A defesa do Irão é uma ofensiva contra a economia global. Teerão está a atacar onde sabe que provoca maior dano: travar as exportações de bens energéticos do Golfo Pérsico, fazer disparar os preços do petróleo e derivados e levar a guerra ao bolso dos consumidores americanos e do resto do mundo, aumentando a pressão para um cessar-fogo.
As infraestruturas de produção e armazenamento de gás foram pouco afetadas pelos ataques iranianos, mas sem escoamento não é possível produzir mais. A Agência Internacional de Energia (AIE) classificou a guerra no Médio Oriente como a “maior perturbação de sempre no mercado petrolífero global”, depois de ter acordado uma libertação histórica de reservas (400 milhões de barris) que foi incapaz de conter a subida da cotação da matéria-prima. Na quinta-feira, o Brent voltou à casa dos 100 dólares por barril.

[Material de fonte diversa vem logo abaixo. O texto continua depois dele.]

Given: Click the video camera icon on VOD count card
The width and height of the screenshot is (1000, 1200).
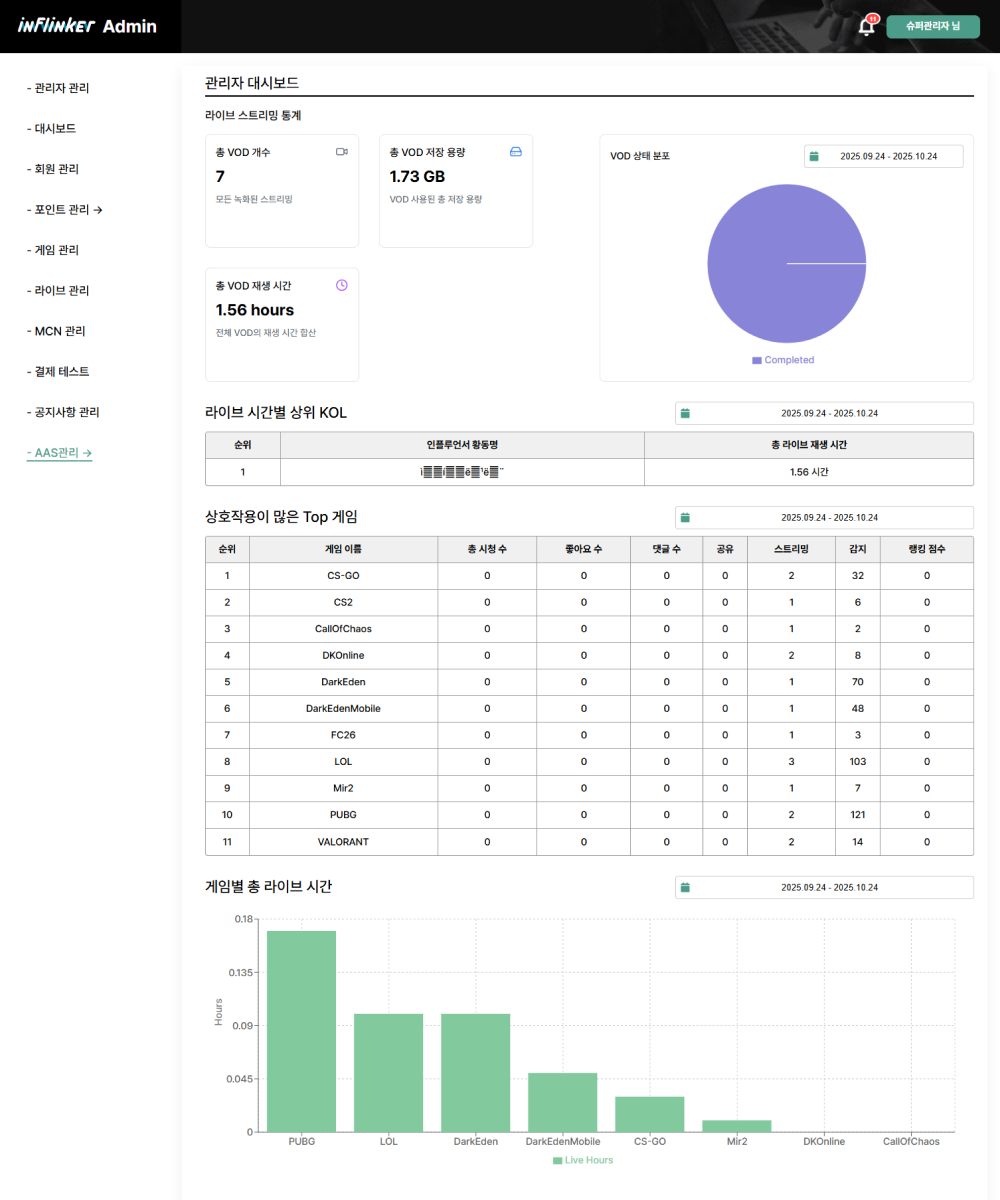Looking at the screenshot, I should coord(341,152).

Os esforços da Casa Branca para reabrir o estreito têm sido infrutíferos, com o Irão a aumentar os ataques sobre cargueiros e petroleiros no Golfo Pérsico, dando força à probabilidade do conflito, que já leva duas semanas, ser afinal mais prolongado.
“O fim não está à vista. O Estreito de Ormuz está, na prática, fechado e os mercados começam a refletir a possibilidade de um desfecho prolongado e incerto”, escreve a Alpine Macro, uma consultora de estratégia geopolítica da Capital Economics, numa análise divulgada esta semana.

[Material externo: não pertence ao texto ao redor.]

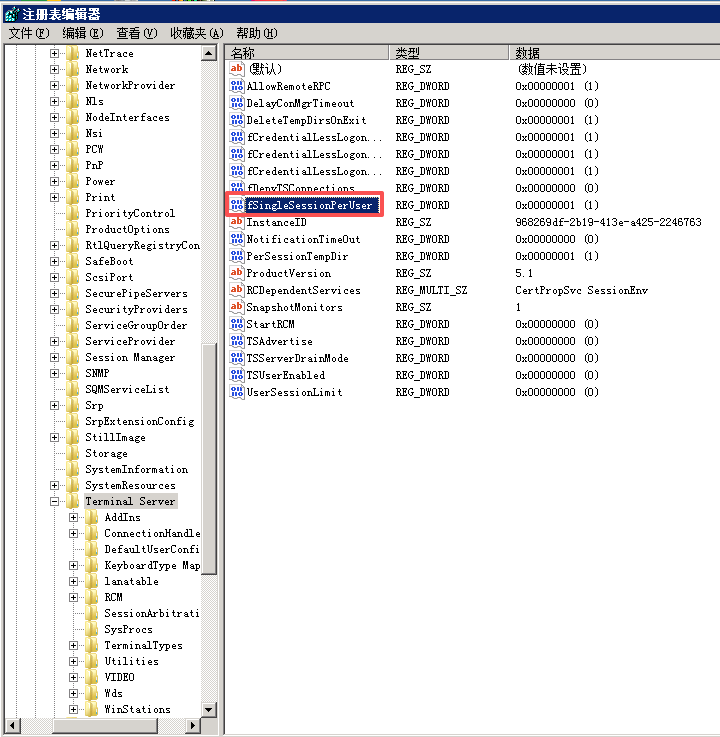Select the SystemInformation key
720x737 pixels.
click(x=136, y=469)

Os analistas admitem agora que o conflito possa durar cerca de dois meses em vez de três semanas, o que aumenta o risco de consequências graves para a inflação e a economia. Mas não muito mais do que isso, porque ambos os lados têm incentivos políticos para limitar temporalmente a guerra.
O Irão, porque os sucessivos ataques dos EUA e Israel estão a atingir as instalações e pessoal da Guarda Revolucionária, reduzindo a capacidade do aparato repressivo do regime. Existem, além disso, rumores sobre uma luta de poder entre fações rivais, sobretudo depois da escolha de Mojtaba Khamenei como Líder Supremo. A auto-preservação criará pressão para o fim do conflito.

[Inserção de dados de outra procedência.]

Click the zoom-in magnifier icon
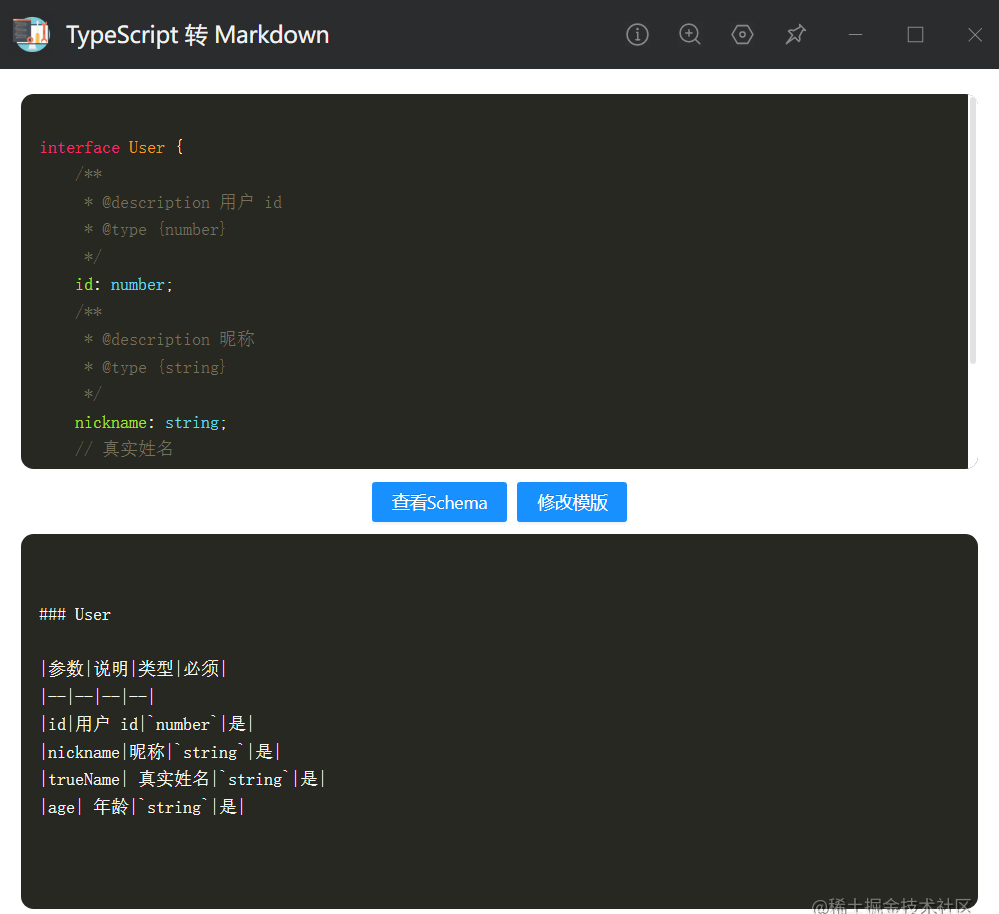[689, 34]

Nos EUA, o custo de vida tem sido um tema dominante e a guerra não é popular junto dos eleitores. Se o Partido Republicano perder as maiorias na Câmara de Representantes e no Senado, o Partido Democrata passa a conseguir bloquear no Congresso uma grande parte das decisões políticas de Donald Trump.
O conflito encaminha-se para acabar com um cessar-fogo informal, a sobrevivência do regime iraniano e todos os beligerantes a reclamarem vitória, como aconteceu na Guerra dos 12 dias, em junho de 2025. O que manterá viva a possibilidade de uma repetição nos próximos anos.
Por cá, as consequências da guerra vão refletir-se em mais um aumento do preço dos combustíveis na próxima semana, que o desconto no ISP pouco atenua. As exigências para uma intervenção do Governo prometem subir de tom. Não é só nos EUA que a inflação engole os rendimentos.
Depois dos apoios para os impactos da tempestade, poderão ter de vir aí os apoios por causa da guerra no Médio Oriente.